SELECTED EXCERPT:
** BEGIN **
Embodiment 900 shows the operations of a requester 902 in the left hand column, the statistics database service 904 in the center column, and the telecommunications network provider 906 in the right hand column.
[00177] Other embodiments may use different sequencing, additional or fewer steps, and different nomenclature or terminology to accomplish similar functions. In some embodiments, various operations or set of operations may be performed in parallel with other operations, either in a synchronous or asynchronous manner. The steps selected here were chosen to illustrate some principals of operations in a simplified form.
[00178] The scenario of embodiment 900 may illustrate one use of the statistics database server 904 where look alike queries may be processed when an advertiser knows the actual identity of a customer. In a typical scenario, an advertiser may collect telephone numbers from their customers. The telephone numbers may not be directly searchable with in the statistics database service 904, since only anonymized identifiers may be used. In order to determine the anonymized identifiers for the customers, a query may be processed by the telecommunications network provider 906, which may convert the known identifiers into the anonymized identifiers.
[00179] With the anonymized identifiers, a search may be performed against the statistics database service 904 to return the statistics associated with the customers.
Those statistics may be aggregated into a profile against which a lookalike analysis may be performed.
[00180] The telecommunications network provider 906 may perform the lookalike analysis and aggregate the results so that the privacy of the customers may be maintained. Even though the advertiser may have the phone number of a customer, the advertiser may not be able to search the statistics database service 904 and find all of the statistics directly associated with those individuals. The telecommunications network provider 906 may have such personally identifiable information, but may perform a search and aggregate results such that the personally identifiable information may be maintained within the control of the telecommunications network provider.
[00181] Once the lookalike subscribers may be identified, the advertisements may be sent to the subscribers through the telecommunications network provider 906.
[00182] A requester 902 may be an advertiser or other subscriber to the statistics database service 904. The requester 902 may identify a customer list in block 908 and transmit the customer list in block 910.
[00183] The statistics database service 904 may receive the customer list in block 912 and transmit the customer list in block 914 to the telecommunications network provider 906, which may receive the list in block 916. The telecommunications network provider 906 may look up the anonymized identifiers for the subscribers in block 918 and request the statistics for the subscribers using the anonymized identifiers in block 920. The request may be received in block 922 by the statistics database service 904, processed in block 924, and returned in block 926.
[00184] The telecommunications network provider 906 may receive the statistics for the subscribers in block 928 and combine the results into a lookalike statistics profile in block 930. The profile may be transmitted in block 932 and received by the statistics database service 904 in block 934. The statistics database service 904 may query the database in block 936 to find the lookalike subscribers, then transmit the results in block 938 to the requester 902, which may receive the results in block 940.
** END **
EXERCISE OBJECTIVE: Write out the lookalike-query passage word for word, starting at "[00181] Once the" and ending at "network provider 906.".

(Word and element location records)
** BEGIN **
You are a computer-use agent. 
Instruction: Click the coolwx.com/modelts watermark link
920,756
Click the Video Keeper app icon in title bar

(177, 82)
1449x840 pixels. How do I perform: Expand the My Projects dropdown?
** END **
** BEGIN **
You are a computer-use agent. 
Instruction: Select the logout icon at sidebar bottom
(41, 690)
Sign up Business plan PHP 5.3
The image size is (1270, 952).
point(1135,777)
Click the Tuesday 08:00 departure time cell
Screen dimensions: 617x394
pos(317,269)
** END **
SOLUTION TO THE EXERCISE:
[00181] Once the lookalike subscribers may be identified, the advertisements may be sent to the subscribers through the telecommunications network provider 906.